ファッション

ファストリとセブン&アイが業務提携 オムニ、PBなど新時代の小売業を研究・開発

 「ユニクロ」「GU」「セオリー」などを傘下に収めるファーストリテイリングと、「セブン-イレブン」「イトーヨーカドー」「そごう」「西武」「フランフラン」「バーニーズ ニューヨーク」などを傘下に持つセブン&アイ ホールディングスが業務提携することを決めた。柳井正ファーストリテイリング会長兼社長と、鈴木敏文セブン&アイHD会長最高経営責任者(CEO)という日本の2大小売業トップが、デジタル時代にふさわしい流通革命を仕掛けることになる。
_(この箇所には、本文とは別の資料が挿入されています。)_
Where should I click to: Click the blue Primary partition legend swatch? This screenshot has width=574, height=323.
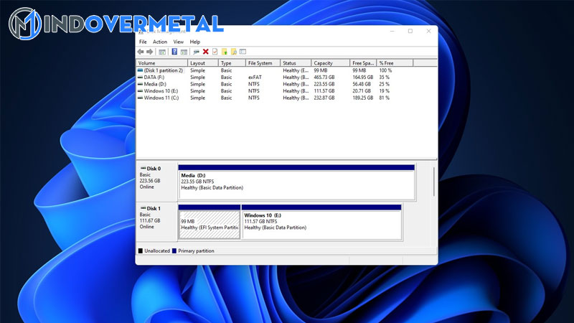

 セブン&アイHDの広報は、「年内までに業務提携をまとめようと話し合いを進めているところ。さまざまな可能性を探りたい」とコメント。資本提携はせず、包括的な業務提携を行うことになる。ファーストリテイリング広報は、「両社が小売業の将来を見据えて、さまざな分野で話し合いを始めたところ。新衣料品PB(プライベートブランド)の立ち上げなどは現段階では憶測の域を出ないが、可能性を検討していきたい。年内には新たな取り組みについてスタートさせたい」と説明。セブン&アイHDと組むメリットについては、「オムニチャネル時代を控え、インフラ整備を含めて唯一無二の体制を築いている。コンビニ業界の雄と、日本の小売業のあり方を研究していくことで、未来が開けてくるし、日本をリードしていきたい。お互いウィンウィンの関係になり、われわれとしては、目標に掲げる"グローバルナンバーワン"に近付いていきたい」と話す。
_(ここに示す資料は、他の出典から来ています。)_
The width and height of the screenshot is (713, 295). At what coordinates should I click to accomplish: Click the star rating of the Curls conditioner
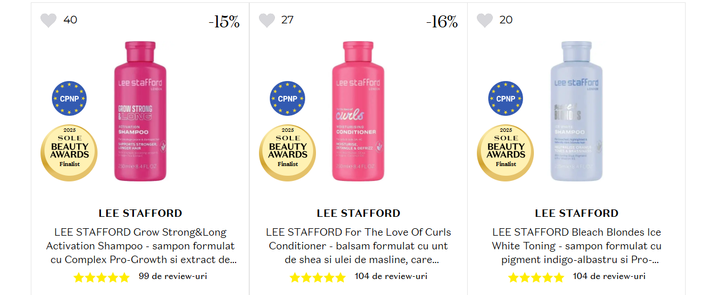[x=318, y=277]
 ファーストリテイリングはこれまでも、素材開発から製造・販売までの スピード・効率・付加価値の飛躍的向上に向けて、東レと戦略的パートナーシップを締結。さらに昨年10月には、大和ハウス工業と共同で物流会社を設立し、東京・有明に物流倉庫を設けると発表。今年6月には、従来の顧客体験を超えたデジタル時代の革新的な消費者サービスの開発に向けて協業するため、アクセンチュアと提携するなど、デジタル×リアルの融合に力を入れている。
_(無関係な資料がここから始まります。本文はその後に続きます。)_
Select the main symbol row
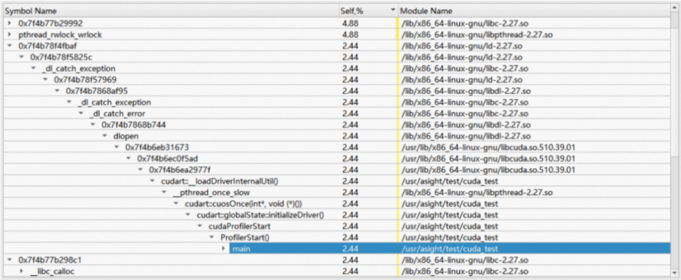Image resolution: width=681 pixels, height=280 pixels. coord(340,249)
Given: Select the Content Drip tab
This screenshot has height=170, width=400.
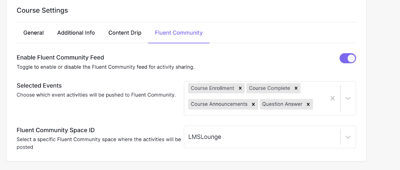Looking at the screenshot, I should (x=125, y=33).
 今回の提携により、真っ先に実現されそうなのは、全国に約1万8000店、海外に3万店以上の店舗網を持つ「セブン-イレブン」店頭での「ユニクロ」商品の受け取りや販売だ。双方の顧客接点の拡大や利便性の向上につながる。また、セブン&アイHDのグループ店舗で販売するSPA型新ブランドの開発も可能性は大きい。これまでもイトーヨーカ堂では、故藤巻幸夫氏を取締役に迎えた衣料品改革や、元イッセイミヤケ社長でファーストリテイリングで2002年から「ユニクロデザイン研究室」の室長を務めていた多田裕氏をアドバイザーに迎えてSPA型ブランドの立ち上げ、クロスプラスとの「ギャローリア」「L&B」の共同開発なども行ってきた。そごう・西武もPBの「リミテッドエディション」シリーズを強化しているところ。マーケティングや素材調達、企画、製造、販売、ブランディング、人材などを含めて、ノウハウのあるファーストリテイリングと本格的なSPA型ブランドを立ち上げることで、競争優位性の高い商材や売り場展開などを模索できるだろう。